007-Newsletter- September 2020

          Newsletter to SHA members in Wales :

                                                     No. 7   

 

This newsletter is devoted solely to the ongoing issues of governance of the SHA at the UK level. Sadly, given all that has happened in the UK since February  (the chaos caused by Johnson and his Cabinet, and the growing economic and political crises arising from the economic downturn and Brexit) the U.K. Chair and Secretary of the Association  have acted to remove twenty six members from the governing body (the Central Council, CC). Some  were delegates from key English branches – London, Liverpool, The North East,Yorkshire and Greater Manchester and some were directly elected by the whole membership. The SHA UK CCconsists, organizationally, of the nations of Wales and Scotland and the West Midlands branch.  Wales is represented by two delegates, as is Scotland, but the number from Wales increases to 3 from October 15thafter our AGM. CC now has only half its total members able to attend. Members may have received a letter from the Chair and secretary intended to explain their actions. Welsh Officers – who have served on CC for many years and acted as Vice Chairs in 2018, 2019 and 2020 – are unable to commend that explanation to you. It is partial and misleading. Below are corrections to, and questions arising from, that statement of 24thAugust .

 

Corrections to, and omissions, from the statement of the Chair and Secretary  

  1. The officers tried to explain why no SGM was called after fifty seven members called for one.
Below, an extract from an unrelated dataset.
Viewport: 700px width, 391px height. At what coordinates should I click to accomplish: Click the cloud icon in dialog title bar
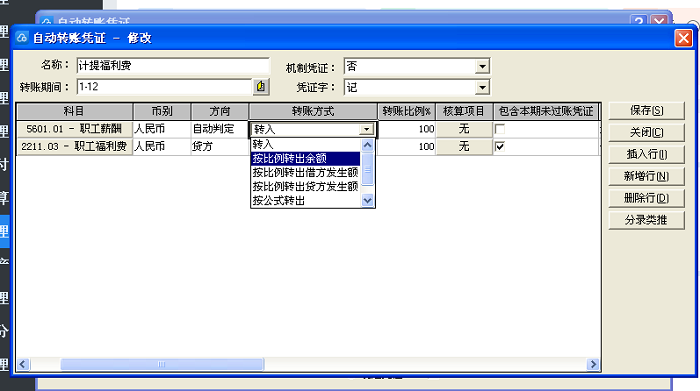point(22,38)
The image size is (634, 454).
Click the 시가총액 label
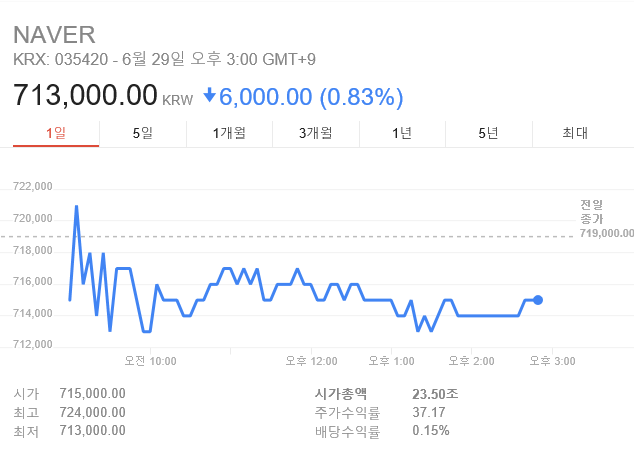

An SGM, to discuss a motion of confidence in the chair and secretary or any other matter of concern, is one of the two constitutional routes available to the membership to challenge the actions of officers – in disenfranchising a number of branches by removing their elected delegates from CC and then asking that muted CC to amend the constitution. No one should assume that a motion of no confidence would have been passed. That would have depended upon the two officers being able to justify their actions. What is clear is that, had the SGM gone ahead, all members of the SHA would have been eligible to attend, listen to the debate, and vote accordingly. The SHA is a member lead and member owned body.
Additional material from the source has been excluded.